Aposentar é preciso?

Terá chegado a hora de parar ou ao menos diminuir a quantidade de aulas? Dar espaço aos novos talentos? Quem sabe até me aposentar?

Sábado me manhã. Fui o primeiro professor a chegar e minha sala era a primeira de um corredor de outras onze, todas destinadas às pós-graduações do fim de semana.

Deixei a porta aberta e comecei a me entender com o emaranhado de cabos e fios que ligam o notebook ao data show, ao som e à eletricidade. Os demais professores foram chegando (sempre antes dos alunos!) e com um rápido "bom dia Jorge, tudo bem?", também assumiam suas salas.

Seria uma cena absolutamente corriqueira se não fosse por um detalhe: entre os onze demais professores, sete já haviam sido meus alunos!

Num primeiro momento, o fato me alegrou. O ex-aluno e atual colega certamente se inspirou em alguns mestres ao decidir abraçar a carreira docente. Cheguei a cogitar, no auge da explosão de autoestima, ter sido eu esta fonte de inspiração para ao menos uma parte deles. Mas fui dormir preocupado.

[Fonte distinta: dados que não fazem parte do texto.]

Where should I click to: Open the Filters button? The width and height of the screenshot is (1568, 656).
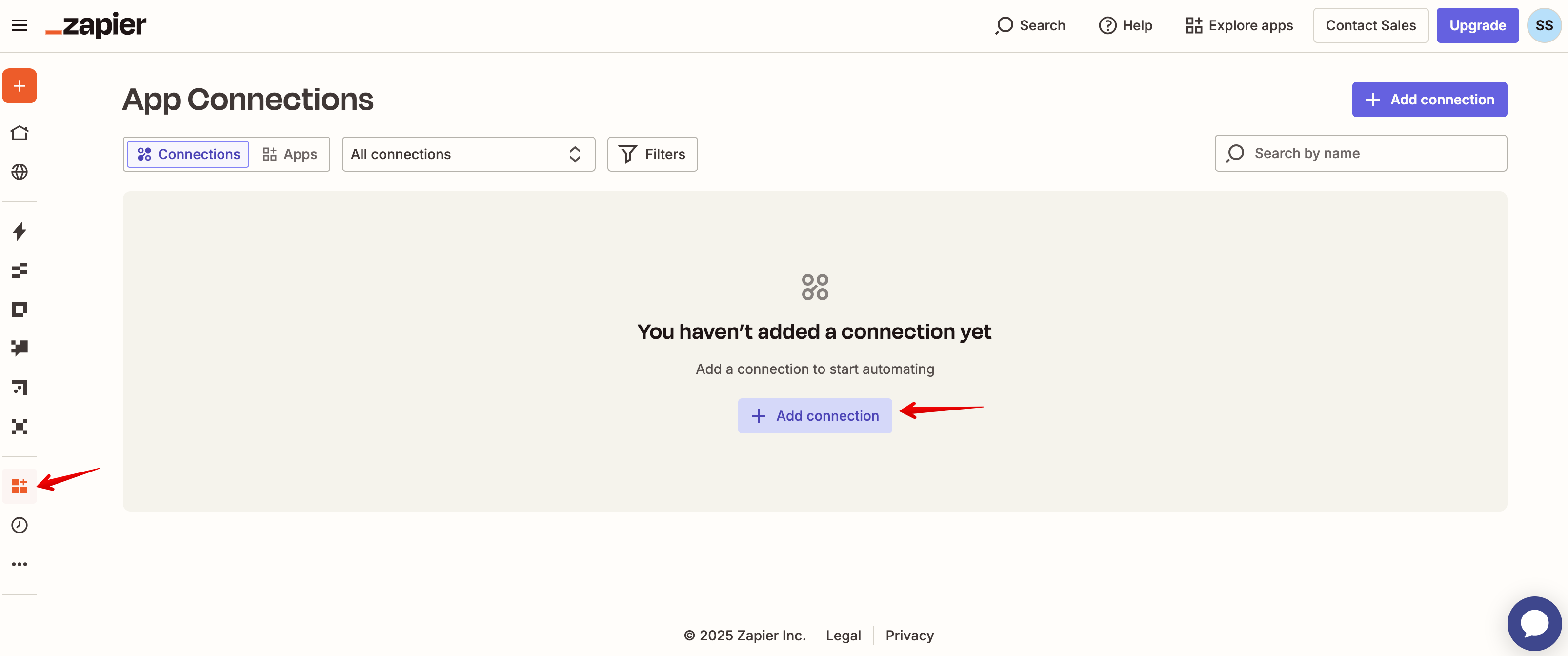coord(652,154)
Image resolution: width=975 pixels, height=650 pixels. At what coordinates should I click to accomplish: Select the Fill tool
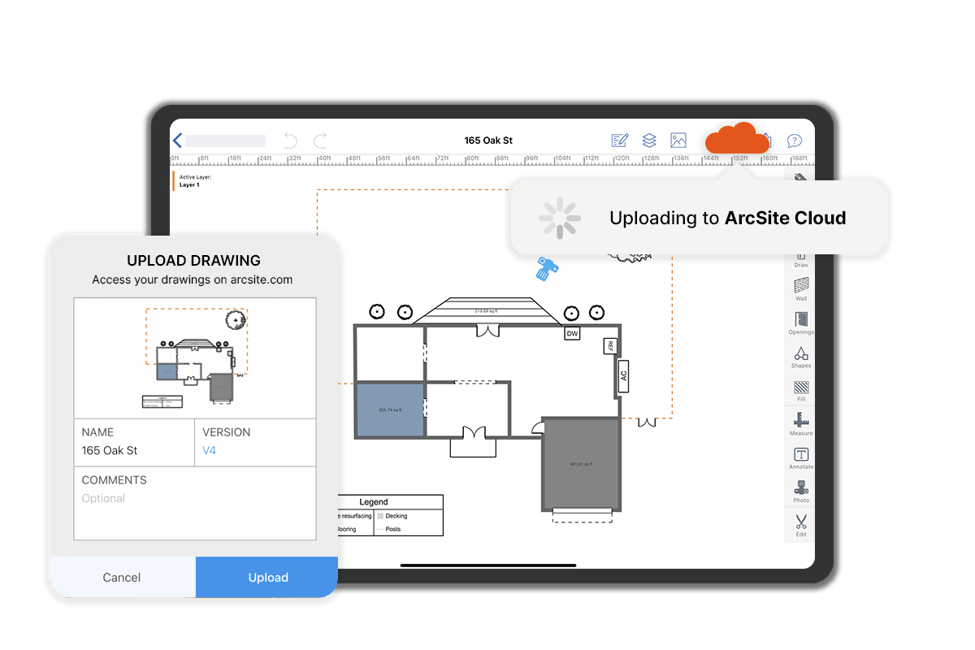coord(801,390)
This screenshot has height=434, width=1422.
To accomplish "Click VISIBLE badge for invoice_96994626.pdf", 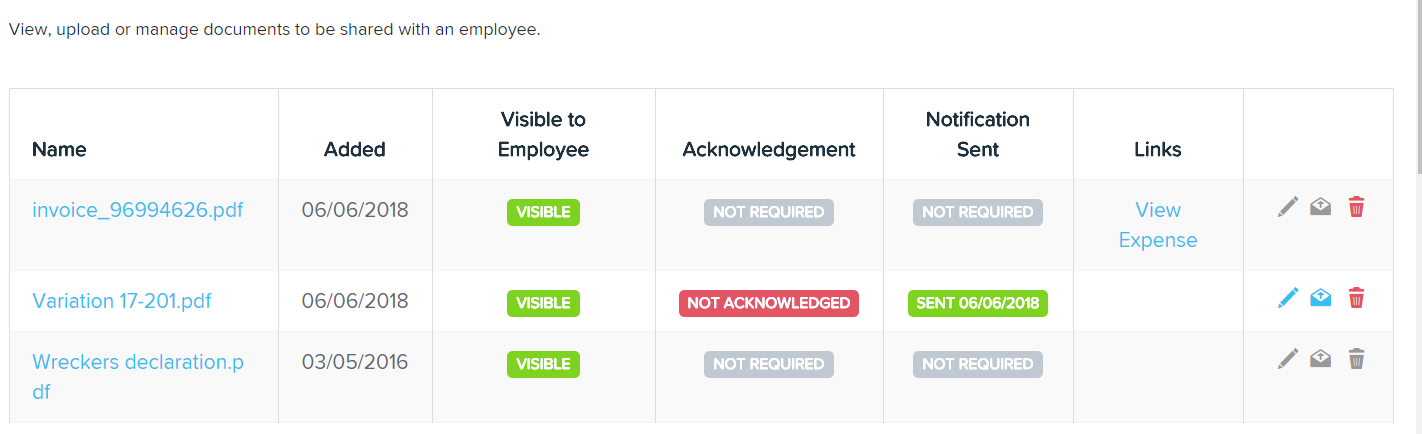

Terá chegado a hora de parar ou ao menos diminuir a quantidade de aulas? Dar espaço aos novos talentos? Focar mais nas atividades de consultoria, fisicamente menos desgastantes, em detrimento do treinamento e da docência? Ou ainda, esta uma verdadeira dúvida cruel: devo começar a pensar em me aposentar?

Voltei domingo para a sala de aula disposto a buscar o feedback dos alunos. E fizemos dinâmicas, debatemos temas interessantes, analisamos casos empresariais e o dia passou rápido. No caminho de volta prá casa me indaguei: caso pudesse escolher, onde eu teria passado este domingo? A resposta veio fácil. Seria ali mesmo, interagindo, trocando, crescendo e ajudando a crescer.

E nesse momento tive a certeza de que, enquanto for este o meu sentimento e Deus me der forças, a palavra "parar" estará deletada do meu dicionário. Porque cada vez mais, nestes momentos de reflexão, percebo que é através do trabalho que realizo minha missão pessoal.